Your objective: The answer must consist of every line from the entries that holds the word "will".

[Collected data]

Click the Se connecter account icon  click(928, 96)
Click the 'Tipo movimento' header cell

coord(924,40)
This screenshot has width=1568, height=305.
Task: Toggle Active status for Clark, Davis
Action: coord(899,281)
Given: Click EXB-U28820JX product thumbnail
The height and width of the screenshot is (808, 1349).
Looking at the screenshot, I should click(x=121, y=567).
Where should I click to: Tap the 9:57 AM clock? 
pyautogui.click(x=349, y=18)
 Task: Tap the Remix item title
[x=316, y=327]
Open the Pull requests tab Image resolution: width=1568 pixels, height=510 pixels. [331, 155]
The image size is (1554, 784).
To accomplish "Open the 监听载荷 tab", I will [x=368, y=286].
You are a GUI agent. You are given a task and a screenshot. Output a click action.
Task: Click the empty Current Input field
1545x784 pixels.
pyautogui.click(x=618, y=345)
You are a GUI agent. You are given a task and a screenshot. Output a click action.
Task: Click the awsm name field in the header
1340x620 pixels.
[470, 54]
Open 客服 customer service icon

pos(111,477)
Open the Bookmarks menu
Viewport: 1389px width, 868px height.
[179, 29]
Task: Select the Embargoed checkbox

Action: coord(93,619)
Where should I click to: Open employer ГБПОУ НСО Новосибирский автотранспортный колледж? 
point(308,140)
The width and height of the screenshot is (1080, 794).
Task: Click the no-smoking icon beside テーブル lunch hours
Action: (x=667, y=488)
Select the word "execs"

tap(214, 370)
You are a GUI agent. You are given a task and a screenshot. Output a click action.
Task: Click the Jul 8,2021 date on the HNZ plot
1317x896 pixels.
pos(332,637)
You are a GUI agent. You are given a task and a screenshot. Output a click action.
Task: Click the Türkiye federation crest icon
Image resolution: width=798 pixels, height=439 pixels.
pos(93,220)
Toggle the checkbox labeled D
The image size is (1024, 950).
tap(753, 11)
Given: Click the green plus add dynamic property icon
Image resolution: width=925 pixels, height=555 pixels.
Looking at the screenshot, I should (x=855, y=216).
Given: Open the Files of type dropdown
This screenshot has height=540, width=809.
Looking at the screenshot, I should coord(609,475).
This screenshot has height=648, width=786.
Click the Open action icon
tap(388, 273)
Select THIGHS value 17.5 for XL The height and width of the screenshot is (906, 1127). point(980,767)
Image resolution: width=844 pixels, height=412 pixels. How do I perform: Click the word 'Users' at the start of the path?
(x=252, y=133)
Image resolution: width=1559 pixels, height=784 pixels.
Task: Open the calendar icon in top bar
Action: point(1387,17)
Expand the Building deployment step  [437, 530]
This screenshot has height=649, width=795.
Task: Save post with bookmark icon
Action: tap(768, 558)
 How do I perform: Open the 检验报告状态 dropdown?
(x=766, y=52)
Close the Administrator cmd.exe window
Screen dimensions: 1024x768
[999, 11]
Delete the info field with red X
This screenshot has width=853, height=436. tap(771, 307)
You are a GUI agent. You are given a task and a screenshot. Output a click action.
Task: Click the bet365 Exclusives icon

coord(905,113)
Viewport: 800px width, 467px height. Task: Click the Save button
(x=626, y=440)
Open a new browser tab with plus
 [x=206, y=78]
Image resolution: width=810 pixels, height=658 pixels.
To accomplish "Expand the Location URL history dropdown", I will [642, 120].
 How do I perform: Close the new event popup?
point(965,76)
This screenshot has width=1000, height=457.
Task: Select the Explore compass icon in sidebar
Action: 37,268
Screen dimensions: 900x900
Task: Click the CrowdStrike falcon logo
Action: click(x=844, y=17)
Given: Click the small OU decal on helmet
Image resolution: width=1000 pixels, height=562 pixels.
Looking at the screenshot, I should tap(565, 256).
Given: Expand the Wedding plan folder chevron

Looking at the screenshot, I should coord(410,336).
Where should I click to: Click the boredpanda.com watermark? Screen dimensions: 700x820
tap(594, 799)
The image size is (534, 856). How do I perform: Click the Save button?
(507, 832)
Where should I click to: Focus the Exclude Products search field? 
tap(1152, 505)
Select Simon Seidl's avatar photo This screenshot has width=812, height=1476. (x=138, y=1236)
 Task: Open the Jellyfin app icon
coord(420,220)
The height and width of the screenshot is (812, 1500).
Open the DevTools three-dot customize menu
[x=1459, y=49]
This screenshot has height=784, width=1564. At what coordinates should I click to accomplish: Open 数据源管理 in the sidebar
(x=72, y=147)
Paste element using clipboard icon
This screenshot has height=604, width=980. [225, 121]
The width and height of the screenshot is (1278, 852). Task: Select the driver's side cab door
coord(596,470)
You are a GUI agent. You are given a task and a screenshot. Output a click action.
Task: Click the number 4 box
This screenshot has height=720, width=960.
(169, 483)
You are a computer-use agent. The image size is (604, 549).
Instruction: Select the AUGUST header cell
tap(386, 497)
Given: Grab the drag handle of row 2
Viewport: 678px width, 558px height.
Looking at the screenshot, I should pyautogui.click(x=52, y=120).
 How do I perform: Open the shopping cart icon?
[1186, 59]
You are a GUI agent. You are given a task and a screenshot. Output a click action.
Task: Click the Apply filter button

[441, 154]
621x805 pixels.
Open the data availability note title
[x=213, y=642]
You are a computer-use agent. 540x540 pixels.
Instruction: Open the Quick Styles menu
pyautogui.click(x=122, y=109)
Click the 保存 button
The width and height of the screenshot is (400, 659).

Solution for this task:
To accomplish "Open the 监听载荷 tab", I will [x=368, y=286].
To accomplish "Expand the Location URL history dropdown", I will [642, 120].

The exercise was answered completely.